Zachód nad S2 w Dawidach © yurek55
- DST 52.00km
- Czas 02:17
- VAVG 22.77km/h
- VMAX 38.20km/h
- Temperatura 11.0°C
- Sprzęt Bystry Baranek
- Aktywność Jazda na rowerze
Wtorek, 7 maja 2019
Kategoria 50-100, Piaseczno/Ursynów
Szpodenki, szprycha i walka o życie na ddr
Widocznie wczoraj nie było mi pisane kupienie spodenek rowerowych, za to dzisiaj tylko przymierzyłem i już wiedziałem, że to te. Może to była kwestia innego sklepu, a może czegoś innego, ale ten sam model przymierzyłem i dziś leżał jak ulał. Od razu zresztą je zalożyłem w sklepowej toalecie, a stare bez żalu wyrzuciłem do kosza. No i jeśli chodzi o poranek, to właściwie wszystko. Wróciłem przedwcześnie do domu pod pozorem wymiany łańcucha - i dobrze zrobiłem. Okazało się, że mam urwaną szprychę od strony kasety, a kilka innych jest poluzowanych. Jakoś nigdy do tej pory, a przejechałem już prawie osiemdziesiat tysiecy kilometrów, taka usterka nie zdarzyła się w żadnym moim rowerze. Początkowo chciałem sam spróbowac wymienić, ale po pierwsze nie miałem szprychy, a po drugie te luźne mnie trochę martwiły, bo to oznaczało koniecznośc centrowania. Chyba. Tak więc odkręciłem kasetę, koło w garść i do najbliższego rowerowego. Na szczęście jest niedaleko, a serwisant zajął się kołem od ręki, więc po niedługiej chwili mogłem wrócić do domu. Po obiedzie zrobiłem sobie przejazd techniczny do Piaseczna i wróciłem tą samą drogą rowerową wzdłuż Puławskiej. W Warszawie przeżyłem lekki horror, bo to co dzieje się na ścieżkach, to jakaś Hiroszima jest! Na krótkim kawałku trzy razy omal nie zderzyłem sie z innym rowerzystą, bo przecinał mój tor jazdy. A ja jechałem prosto jak po sznurku, tylko oni myślą, że to bez róznicy, czy z lewej, czy z prawej się mijamy. W sumie to bez róznicy, prawda? Podnieśli mi ciśnienie, ale niezawodne w takich razach "Kurwa, jak jedziesz!", pozwoliły wrócić szybko do równowagi psychicznej. Ważne, by nie tłumić złych emocji.
Zdjęć dziś nie ma, a obie wycieczki wpisuję razem.
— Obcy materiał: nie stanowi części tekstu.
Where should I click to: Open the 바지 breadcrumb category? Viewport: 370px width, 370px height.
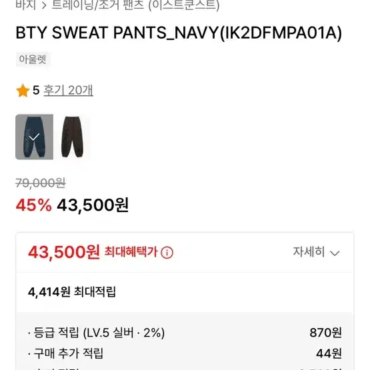[x=26, y=4]
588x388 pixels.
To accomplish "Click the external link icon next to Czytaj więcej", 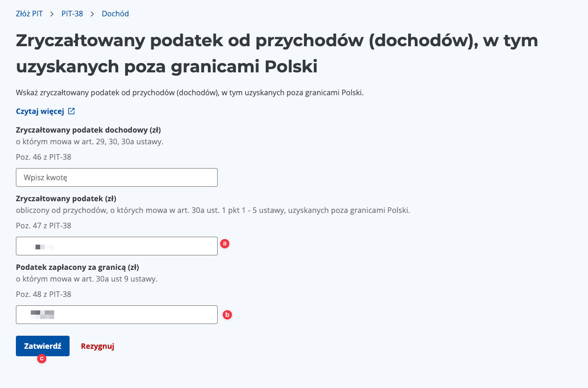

Poranna mapa jest niepełna, bez początku, dlatego daję tylko wieczorną.
Zdjęć dziś nie ma, a obie wycieczki wpisuję razem. Poranna mapa jest niepełna, bez początku, dlatego daję tylko wieczorną.
- DST 70.51km
- Czas 03:03
- VAVG 23.12km/h
- VMAX 41.40km/h
- Temperatura 12.0°C
- Sprzęt Bystry Baranek
- Aktywność Jazda na rowerze
Krótka pętla zachodnia
Miałem lekki niedosyt i przed wieczorem jeszcze raz wyjechałem na trochę. Tym razem jadąc na zachód wybrałem drogę bardziej przez miasto. Tym bardziej, że miałem na Placu Narutowicza coś do zalatwienia. Od Placu Zawiszy wzdłuz Towarowej jest zrobiona droga dla rowerów i prowadzi dalej wzdłuż Okopowej aż do Mostu Gdańskiego i na Pragę. Ja skręciłem na zachód w Wolską (PR na segmencie do Młynarskiej), Elekcyjną, Górczewską i później przez Latchorzew do Starych Babic. Tym razem dalej nie jechałem, tylko skierowałem się do ronda w Wieruchowie i przez Macierzysz wróciłem do Warszawy. Wracając wstapiłemdo Deca kupić spodenki, bo jeżdżę w takich, że tyłek prześwituje, ale po przymierzeniu dwóch par nie mogłem się zdecydować na zakup. Rozmiar L wydawał się być strasznie ciasny. ledwo go wcisnąłem, z kolei XL jakoś mi nie leżał. Coś z tą wkładką było nie tak, jakoś źle się układała, było mi w nich po prostu niewygodnie. A przecież te w których jeżdżę też są z Deca i obie pary są wygodne. Może wyszła jakaś seria ze źle wszytą pieluchą? Będę musiał w innych sklepach popatrzeć.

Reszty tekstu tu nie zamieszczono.